Another particularly interesting comparison concerns the large-scale cultures of sperm whales and humans. We have ethno-linguistic groups, thousands or even millions of humans who feel they are part of the same group (e.g. Portuguese). It looks like sperm whale clans operate in a somewhat similar way. They're large in space and numbers, but one interesting and important difference is language. Language is culture because we learn our language from others. And humans who are brought up without other humans don't learn a language or produce a language. Language is learned, and, in that way, it is no different from the songs of the whales. But, it is syntactic and a semantic language, so that by putting the sounds we use in particular orders, we can produce an infinite number of meanings. There is very little evidence of semantic language in the wild for non-humans. Animals who spend a lot of time with humans seem to be able to learn and use semantic languages. Parrots, bonobos and dolphins learn a vocabulary in which different orders of the symbols mean different things, and so they seem to have the ability to do it, but they interestingly don’t seem to do it in the wild.

AM: Often language can be seen as giving orders, but you can also create a new horizon. For instance, what will tomorrow be like? If animals can do that, it means that we share something amazing — and maybe more than just communication. Do you think that's something we share with sperm whales?

HW: We use sounds to bond socially. This is important for us because we are cooperative creatures. Let’s say you walk out of your apartment in the morning, meet your neighbor and you say, “Nice day, isn't it?” It is not really information, but by saying that, you are building or reinforcing your relationship with them, which may or may not mean much but could become important.

We use language in many different ways. We sing lullabies to our kids, who probably don't care too much what the words actually say, but they like the tune. We sing martial songs as we march to war. Once again, the words may be important, but it is the tune and rhythm that gets us feeling warlike. Similarly, language and music are used in courtship. In that sense, our communication has parallels in other animals, across courtship, dealing with infants, expressing solidarity when a threat is posed and general bonding in a society where individuals depend on each other. You will see a lot of that in sperm whales, chimpanzees and so on.
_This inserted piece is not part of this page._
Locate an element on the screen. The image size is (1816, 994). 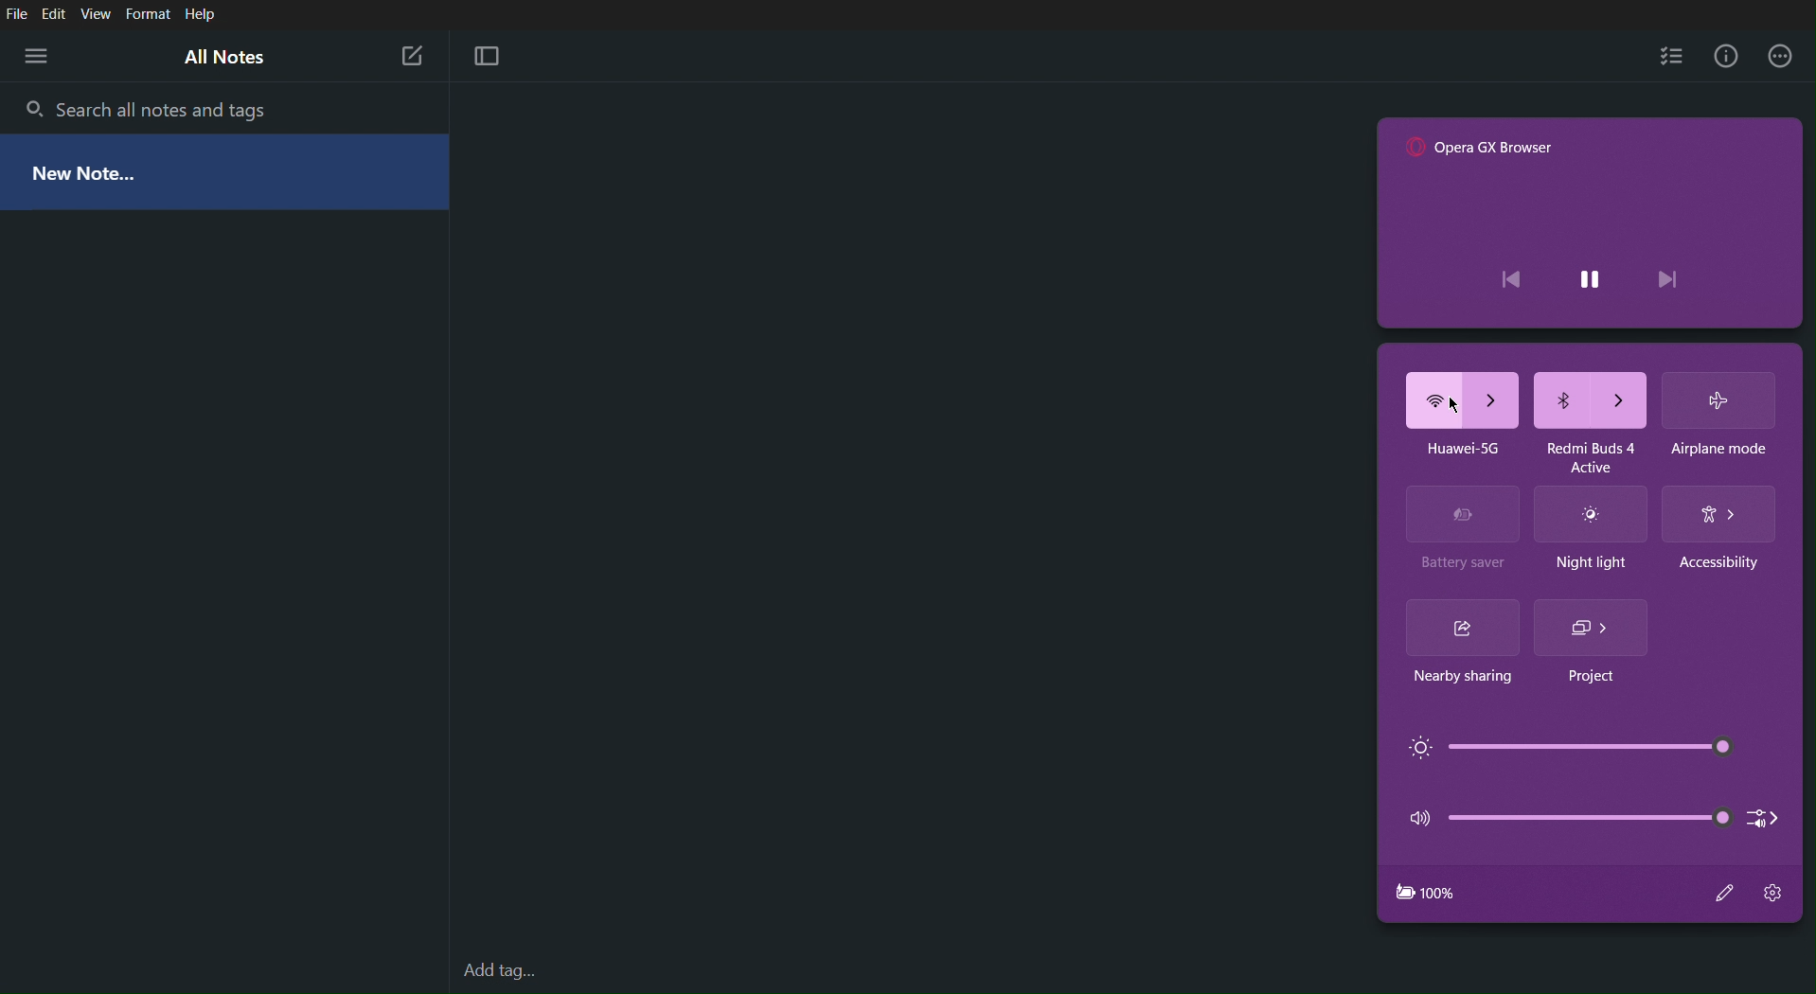
Project is located at coordinates (1595, 627).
When I heard sperm whale codas, I used to think that they sounded like Morse code. I presupposed that the sperm whale codas were used to convey information also in a noisy channel. But because of more evidence we have, some of my colleagues and I think that not all sperm whale codas are more about bonding and social relationships and less about conveying particular bits of information.

AM: What are the risks of particular clans dying out and losing their cultures in such a rapidly changing marine environment?

HW: There are risks to that, [and] we see it more clearly in killer whales, especially from studies

off the northwest coasts of Canada and the U.S. You see different social entities with very particular ways of life that are imperiled by what we are doing. Examples would be the southern resident community, which is around northern Washington state and southern British Columbia. That population is very small, with 70 or so animals, and not doing well. They continue to live in a highly used area by humans. There is a lot of noise from whale watching and a lot of pollution from shipping, and these things are getting worse. They specialize in a kind of food, the Chinook salmon, which isn't doing well. So it doesn’t look good for them. Further north in Glacier Bay, southeast Alaska, there is the AT1 pod, and they have very specialized ways of doing things. But they were in the area where the Exxon Valdez went down in the 80s. A number of the whales died then, and since then, they have had no calves, and they are on their way out. There are other groups of killer whales, which for one reason or another, are less vulnerable to us. All these things will affect the different groups differently, and we might expect the same for sperm whales, but it’s harder to tell.